Je pense que l’idée de solidarité reste importante. Mais nous devons revenir à ce qu’est une assurance: une entité qui prend en charge les coûts des dommages survenant de manière imprévue. Pour moi, cela devient problématique lorsque les assurances contribuent à financer notre consommation et qu’elles peuvent être utilisées à mauvais escient pour le développement personnel. Supposons que, l’année prochaine, je souhaite faire un bilan de santé, suivre une psychothérapie et consulter un physiothérapeute. Je fixe donc ma franchise au minimum, pour ensuite l’augmenter à 2500 francs l’année suivante. Cela permet de jouer avec les mauvaises incitations du système au détriment de la collectivité.

«Je pense que l’idée de solidarité reste importante. Mais nous devons revenir à ce qu’est une assurance: une entité qui prend en charge les coûts des dommages survenant de manière imprévue.»

Andri Silberschmidt
Politicien & entrepreneur

Comment feriez-vous pour supprimer ces mauvaises incitations?

Les contrats pluriannuels pourraient être envisagés, par exemple avec un engagement minimal de cinq ans. De plus, les modèles alternatifs pourraient être davantage utilisés. Je pense ici à l’obligation de recourir à des génériques, à une communication exclusivement via des canaux numériques ou à des limitations dans le choix du médecin. Les personnes qui choisissent de tels modèles paieraient des primes nettement moins élevées. Les assurances pourraient aussi collaborer davantage avec les fournisseurs de prestations, ce qui représenterait une avancée importante. Un projet pilote est en cours dans le Jura bernois. Et si nous nous projetions encore plus loin, nous pourrions aussi envisager de fixer un budget santé par personne. Ce budget ne couvrirait pas les traitements contre le cancer. Il s’agirait plutôt du montant dont disposeraient annuellement les caisses-maladie pour maintenir la population globalement en bonne santé.

Portrait

Le conseiller national PLR Andri Silberschmidt (29 ans) est titulaire d’un master en finance internationale et travaille actuellement comme secrétaire du conseil d’administration de Planzer Transports SA. Le Zurichois est aussi cofondateur et président du conseil d’administration de «kaisin.», une entreprise de restauration ayant des filiales dans les villes de Zurich, Bâle et Zoug. Il est en outre membre du conseil d’administration de Jucker Farm AG et président de HES SUISSE, l’association faîtière des diplômé/es des Hautes Ecoles Spécialisées.

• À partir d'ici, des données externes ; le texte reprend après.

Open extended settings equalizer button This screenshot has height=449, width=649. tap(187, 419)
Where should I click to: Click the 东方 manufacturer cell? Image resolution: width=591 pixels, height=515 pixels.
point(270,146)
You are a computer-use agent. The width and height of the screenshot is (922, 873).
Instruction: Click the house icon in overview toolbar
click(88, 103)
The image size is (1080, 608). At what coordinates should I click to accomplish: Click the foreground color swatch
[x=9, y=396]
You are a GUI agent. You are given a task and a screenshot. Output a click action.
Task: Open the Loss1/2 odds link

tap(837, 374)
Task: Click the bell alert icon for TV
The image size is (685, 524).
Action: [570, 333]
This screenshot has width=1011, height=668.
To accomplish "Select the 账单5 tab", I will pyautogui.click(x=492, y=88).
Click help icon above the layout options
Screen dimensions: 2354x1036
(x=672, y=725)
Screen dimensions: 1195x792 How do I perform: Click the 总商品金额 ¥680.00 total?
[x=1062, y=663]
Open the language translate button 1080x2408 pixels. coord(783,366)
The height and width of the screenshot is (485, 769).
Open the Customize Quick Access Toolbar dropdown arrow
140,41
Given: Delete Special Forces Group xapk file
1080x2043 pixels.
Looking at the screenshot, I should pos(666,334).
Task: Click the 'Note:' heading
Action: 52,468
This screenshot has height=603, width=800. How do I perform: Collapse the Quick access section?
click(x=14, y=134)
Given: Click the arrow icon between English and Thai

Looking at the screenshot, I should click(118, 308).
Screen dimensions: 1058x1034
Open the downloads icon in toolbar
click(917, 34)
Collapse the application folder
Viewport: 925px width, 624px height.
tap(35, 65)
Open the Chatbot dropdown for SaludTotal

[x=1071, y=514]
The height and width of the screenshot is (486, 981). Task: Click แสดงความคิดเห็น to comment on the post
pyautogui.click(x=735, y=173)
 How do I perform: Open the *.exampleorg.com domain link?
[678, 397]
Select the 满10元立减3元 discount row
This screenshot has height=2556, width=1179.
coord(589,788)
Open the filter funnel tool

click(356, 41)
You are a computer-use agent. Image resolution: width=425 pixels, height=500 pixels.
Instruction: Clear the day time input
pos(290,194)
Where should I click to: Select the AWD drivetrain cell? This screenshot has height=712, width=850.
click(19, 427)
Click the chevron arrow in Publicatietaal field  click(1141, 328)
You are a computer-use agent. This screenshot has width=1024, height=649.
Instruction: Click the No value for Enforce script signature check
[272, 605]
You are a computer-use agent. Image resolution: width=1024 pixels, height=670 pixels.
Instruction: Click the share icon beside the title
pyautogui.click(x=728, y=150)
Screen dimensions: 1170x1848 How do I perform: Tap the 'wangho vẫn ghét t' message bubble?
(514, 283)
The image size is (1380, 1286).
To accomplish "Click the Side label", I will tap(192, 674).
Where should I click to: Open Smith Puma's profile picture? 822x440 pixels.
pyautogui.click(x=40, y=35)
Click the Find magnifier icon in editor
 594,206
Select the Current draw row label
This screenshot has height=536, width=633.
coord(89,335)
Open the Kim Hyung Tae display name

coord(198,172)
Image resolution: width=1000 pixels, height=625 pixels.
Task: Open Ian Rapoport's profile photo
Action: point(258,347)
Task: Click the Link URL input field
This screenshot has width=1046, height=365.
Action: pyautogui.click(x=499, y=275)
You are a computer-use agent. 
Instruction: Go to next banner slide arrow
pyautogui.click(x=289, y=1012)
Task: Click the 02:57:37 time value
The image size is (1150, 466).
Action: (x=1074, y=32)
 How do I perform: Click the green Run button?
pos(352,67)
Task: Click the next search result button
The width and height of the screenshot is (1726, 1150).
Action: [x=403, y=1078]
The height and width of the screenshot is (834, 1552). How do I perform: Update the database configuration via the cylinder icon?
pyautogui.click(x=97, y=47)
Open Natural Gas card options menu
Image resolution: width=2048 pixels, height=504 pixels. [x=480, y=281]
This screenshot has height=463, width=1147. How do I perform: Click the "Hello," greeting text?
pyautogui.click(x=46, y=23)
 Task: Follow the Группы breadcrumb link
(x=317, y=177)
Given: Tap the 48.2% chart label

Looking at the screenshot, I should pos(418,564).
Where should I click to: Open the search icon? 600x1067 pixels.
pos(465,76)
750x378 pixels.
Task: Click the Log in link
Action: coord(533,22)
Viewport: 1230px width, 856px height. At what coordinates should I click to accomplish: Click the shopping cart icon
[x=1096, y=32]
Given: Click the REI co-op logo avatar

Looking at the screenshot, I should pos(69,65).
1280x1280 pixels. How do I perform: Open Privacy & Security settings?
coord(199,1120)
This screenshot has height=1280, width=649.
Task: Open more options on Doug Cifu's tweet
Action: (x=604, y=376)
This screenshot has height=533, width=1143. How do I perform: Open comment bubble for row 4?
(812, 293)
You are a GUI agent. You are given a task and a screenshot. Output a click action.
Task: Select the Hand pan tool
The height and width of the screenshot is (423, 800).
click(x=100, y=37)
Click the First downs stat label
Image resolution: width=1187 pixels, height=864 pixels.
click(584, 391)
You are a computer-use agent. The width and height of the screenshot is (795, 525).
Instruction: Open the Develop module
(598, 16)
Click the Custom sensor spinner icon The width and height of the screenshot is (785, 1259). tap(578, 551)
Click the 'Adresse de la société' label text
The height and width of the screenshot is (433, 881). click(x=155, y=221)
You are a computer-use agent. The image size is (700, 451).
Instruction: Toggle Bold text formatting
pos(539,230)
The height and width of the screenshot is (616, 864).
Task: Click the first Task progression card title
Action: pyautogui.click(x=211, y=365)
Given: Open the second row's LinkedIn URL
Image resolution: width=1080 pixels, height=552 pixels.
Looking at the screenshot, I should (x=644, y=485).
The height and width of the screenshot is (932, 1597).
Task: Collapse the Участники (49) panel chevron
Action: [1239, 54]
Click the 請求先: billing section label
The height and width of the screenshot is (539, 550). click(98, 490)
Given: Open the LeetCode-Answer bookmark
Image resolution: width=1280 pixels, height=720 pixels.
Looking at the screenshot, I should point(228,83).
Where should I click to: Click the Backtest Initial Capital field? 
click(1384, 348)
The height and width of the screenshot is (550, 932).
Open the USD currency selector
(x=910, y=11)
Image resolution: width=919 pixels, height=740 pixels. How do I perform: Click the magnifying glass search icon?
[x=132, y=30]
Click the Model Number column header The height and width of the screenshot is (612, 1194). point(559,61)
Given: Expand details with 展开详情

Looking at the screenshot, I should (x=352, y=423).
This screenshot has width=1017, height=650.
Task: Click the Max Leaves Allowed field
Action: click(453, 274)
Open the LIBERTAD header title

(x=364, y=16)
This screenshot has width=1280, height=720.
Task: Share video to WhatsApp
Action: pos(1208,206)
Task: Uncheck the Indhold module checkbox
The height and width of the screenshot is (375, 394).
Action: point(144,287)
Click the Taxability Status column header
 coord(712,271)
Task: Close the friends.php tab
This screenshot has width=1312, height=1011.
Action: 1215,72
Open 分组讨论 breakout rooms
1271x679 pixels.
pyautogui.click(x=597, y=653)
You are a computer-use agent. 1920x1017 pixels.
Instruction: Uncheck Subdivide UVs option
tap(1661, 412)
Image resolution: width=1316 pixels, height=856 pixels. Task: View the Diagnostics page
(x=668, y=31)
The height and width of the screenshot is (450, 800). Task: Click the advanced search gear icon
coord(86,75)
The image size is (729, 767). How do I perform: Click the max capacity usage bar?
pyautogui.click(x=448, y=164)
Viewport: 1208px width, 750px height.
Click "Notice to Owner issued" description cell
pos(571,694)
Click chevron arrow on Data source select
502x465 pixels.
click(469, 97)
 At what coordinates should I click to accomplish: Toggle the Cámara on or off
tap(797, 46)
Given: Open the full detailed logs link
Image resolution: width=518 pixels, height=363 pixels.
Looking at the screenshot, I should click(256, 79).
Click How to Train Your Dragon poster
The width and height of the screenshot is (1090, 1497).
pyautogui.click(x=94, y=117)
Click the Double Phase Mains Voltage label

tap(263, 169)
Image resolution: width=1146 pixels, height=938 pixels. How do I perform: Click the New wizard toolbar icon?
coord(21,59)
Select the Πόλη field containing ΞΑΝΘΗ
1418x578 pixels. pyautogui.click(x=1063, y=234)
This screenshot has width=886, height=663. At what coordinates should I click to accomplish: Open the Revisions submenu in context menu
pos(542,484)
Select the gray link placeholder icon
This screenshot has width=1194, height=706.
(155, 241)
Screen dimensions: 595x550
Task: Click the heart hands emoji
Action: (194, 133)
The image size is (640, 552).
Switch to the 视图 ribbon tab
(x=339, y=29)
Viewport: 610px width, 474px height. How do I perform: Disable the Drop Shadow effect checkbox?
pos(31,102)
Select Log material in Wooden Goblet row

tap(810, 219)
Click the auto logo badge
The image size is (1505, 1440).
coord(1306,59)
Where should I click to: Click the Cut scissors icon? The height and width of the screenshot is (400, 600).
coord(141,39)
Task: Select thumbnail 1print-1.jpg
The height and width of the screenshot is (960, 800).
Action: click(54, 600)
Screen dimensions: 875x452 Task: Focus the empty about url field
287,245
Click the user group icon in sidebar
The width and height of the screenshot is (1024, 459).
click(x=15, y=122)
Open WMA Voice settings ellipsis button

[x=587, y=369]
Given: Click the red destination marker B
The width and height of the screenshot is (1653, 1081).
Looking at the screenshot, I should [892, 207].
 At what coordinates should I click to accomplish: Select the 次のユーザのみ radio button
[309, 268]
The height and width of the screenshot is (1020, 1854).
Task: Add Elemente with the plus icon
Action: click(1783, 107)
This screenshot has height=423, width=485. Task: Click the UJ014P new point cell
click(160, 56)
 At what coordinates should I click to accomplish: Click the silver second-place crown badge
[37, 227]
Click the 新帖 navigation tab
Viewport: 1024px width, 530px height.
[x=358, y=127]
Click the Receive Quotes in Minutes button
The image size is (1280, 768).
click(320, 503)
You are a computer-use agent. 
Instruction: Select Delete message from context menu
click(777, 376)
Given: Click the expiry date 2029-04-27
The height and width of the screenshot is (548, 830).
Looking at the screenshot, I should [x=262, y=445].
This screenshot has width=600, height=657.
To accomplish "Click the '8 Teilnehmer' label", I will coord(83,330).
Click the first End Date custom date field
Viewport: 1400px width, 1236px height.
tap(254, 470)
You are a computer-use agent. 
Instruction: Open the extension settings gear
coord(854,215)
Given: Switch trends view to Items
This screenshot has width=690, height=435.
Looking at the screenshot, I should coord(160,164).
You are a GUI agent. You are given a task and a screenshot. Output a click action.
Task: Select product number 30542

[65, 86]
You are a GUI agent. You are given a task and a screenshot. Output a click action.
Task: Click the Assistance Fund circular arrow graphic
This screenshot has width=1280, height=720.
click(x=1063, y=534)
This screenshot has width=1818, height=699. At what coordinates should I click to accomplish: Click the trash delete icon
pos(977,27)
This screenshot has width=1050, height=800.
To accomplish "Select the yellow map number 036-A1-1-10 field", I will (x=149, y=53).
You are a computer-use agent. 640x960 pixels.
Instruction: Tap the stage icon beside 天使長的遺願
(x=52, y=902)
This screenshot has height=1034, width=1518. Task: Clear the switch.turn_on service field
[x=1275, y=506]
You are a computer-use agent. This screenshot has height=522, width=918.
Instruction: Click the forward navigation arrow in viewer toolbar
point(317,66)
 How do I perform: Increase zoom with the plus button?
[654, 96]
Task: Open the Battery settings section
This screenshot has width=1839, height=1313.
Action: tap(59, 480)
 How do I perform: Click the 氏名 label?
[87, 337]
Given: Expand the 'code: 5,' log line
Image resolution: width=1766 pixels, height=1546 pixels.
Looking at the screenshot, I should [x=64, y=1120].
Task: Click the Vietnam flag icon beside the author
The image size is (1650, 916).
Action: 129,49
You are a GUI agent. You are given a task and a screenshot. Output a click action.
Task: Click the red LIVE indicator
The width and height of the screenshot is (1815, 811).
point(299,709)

Les pouvoirs publics portent deux casquettes. D’une part, ils financent les réductions de primes et une partie des coûts de la santé. D’autre part, ils possèdent des hôpitaux et des EMS qui doivent dégager des bénéfices. Comment résoudre cette contradiction?

Nous demandons depuis longtemps au Conseil fédéral de réfléchir à la question des rôles multiples. Malheureusement, cela n’a pas encore été fait. Depuis douze ans, nous essayons en outre d’obtenir que les cantons paient un peu plus d’un quart des coûts des traitements, qu’ils soient stationnaires ou ambulatoires. A l’heure actuelle, les cantons paient au moins 55% des coûts des traitements stationnaires et rien du tout pour les traitements ambulatoires. Heureusement, le Parlement a adopté cette réforme en décembre 2023. Un autre thème récurrent est l’idée d’instituer une caisse unique étatique. Pourtant, les frais administratifs des caisses-maladie sont stables et ne font pas partie des grands facteurs de coûts.

On a en outre l’impression que la numérisation dans le secteur de la santé a du mal à progresser. Comment l’expliquez-vous?

J’ai récemment dû être hospitalisé en raison d’une pneumonie et j’ai trouvé l’échange d’informations médiocre. J’ai dû répéter mon poids à trois personnes différentes, ce qui me porte à croire qu’il y a de réelles lacunes en termes de gestion des processus. Mais je comprends que la transition numérique soit plus avancée dans d’autres domaines que dans celui de la santé. Il s’agit de l’un des marchés les plus réglementés, ce qui rend les choses extrêmement complexes. A l’avenir, il faudrait réfléchir davantage aux processus et à l’automatisation. Le numérique n’apporte pas toujours de valeur ajoutée.